Originally posted at: http://diehardgamefan.com/2013/04/02/tabletop-review-quest-of-the-wizards/
The following is from the description of Quest of the Wizards on the above link:
“Quest of the Wizards is a game about playing Wizards. Squishy, fragile, “killed by a house cat” wizards, but at the same time; all-powerful, Wish casting, Fireball slinging, ”wizard-supremacy” Wizards. These Wizards seek out secret, forbidden knowledge found in forgotten dusty tomes in deep dungeons.
This is a poorly designed game, based on a poorly designed idea that I had. I was probably drunk. I had some people playtest it. It didn’t go so well. I think I changed some things, but I can’t really remember.
It has all of the old school charm of an old school. The kind with asbestos everywhere and rusty lockers, and showers with what you hope is mold growing on the floor. It has all the new school sensibilities of a new school, that is, I don’t know, sensible or something. My dad did the art. He does some pretty sweet tattoos.”
When I read that, I knew I had to see the whole book. It just sounded too funny to not be interesting. As it turns out, as fun as that description is, the game is actually quite serious, though it makes pains to keep things relatively simple while offering a rich game experience.
qotw1QofW has players playing as Wizards. That much is clear. However, it’s not all about learning new spells and using them. Instead, what really makes the game tick is the use of lackeys. A wizard spends gold to hire lackeys to that player’s specifications. You can hire specific levels, specific races, and specific abilities. The goal of each battle is to keep your wizard from being hit, and to use your lackeys to turn the battle in your favor. In essence, the game is a tactical RPG, but one revolving around keeping your main character alive. It’s interesting.
None of this is to say your wizard is unimportant. Rather, they are a key component to your strategy. Choosing what spells to learn, when to implement them, and when to move is incredibly important. Movement in battle relates to various “arcs” around the wizard, and changing your spot on the board can open up a slew of different spells and abilities. The options become interesting. Do you choose offensive magic and use your lackeys for defense? Do you hire a few strong lackeys or several weak ones? Do you take spells that enhance your lackeys, or focus mainly on yourself? There is room here for experimentation and differentiation. It’s nice.
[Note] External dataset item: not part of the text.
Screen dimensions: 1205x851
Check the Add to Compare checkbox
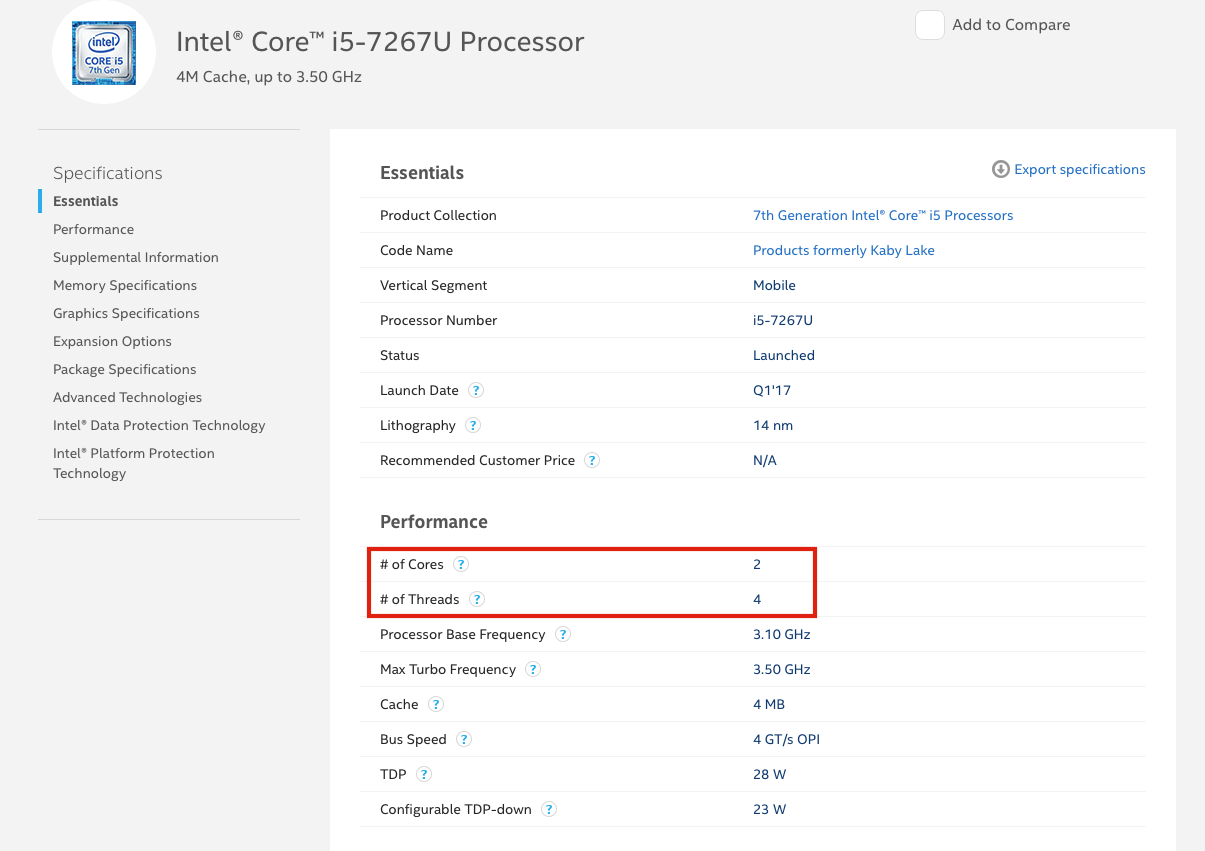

The game keeps its rules quite simple. You only need d20′s and d6′s. In order for an attack to hit, it must overcome the opponent’s defense, and there are few modifiers to make things tricky. Two charts keep leveling simple and straightforward. You’ll always know how you’ll progress, and you don’t need to write too much down. Leveling is done whenever the GM feels its appropriate, as there is no experience points to dole out.
The rules of the game are so concise, they take up less than half of the book. The rest of it is dedicated to a sample campaign, complete with a couple of maps to help players learn the game and see how things can work out. The campaign has numerous encounters to help players get the hang of the arc system and how to use the lackeys effectively.
qotw2Where the game stumbles is in its lack of material. A GM is going to need to come up with pretty much everything here. There’s no list of monsters to pull from, so trying to create a balanced encounter could be difficult. The spell lists only go up to level three, so it becomes necessary to create new spells if the player character goes any higher. This is especially odd since the level tables go up to ten. There’s no system in place for equipment, and how that could effect some things. Some players may find this freeing, as it leaves creative people room to experiment, but this game is definitely not for those unwilling to spend the time to prepare for it.
The game also gets better the fewer players there are. More players means more and more dice rolls and more time spent figuring out where everyone is in relative to each other. This makes the game ideal for a intimate one on one session, but a pain for anything bigger than a few players. In the end, this is an interesting game with some nifty ideas. The combat system alone is worth a look for those searching for a more tactical experience. Just be warned that the game does not provide much, and that you’ll need to use some creativity in order to get the most out of it.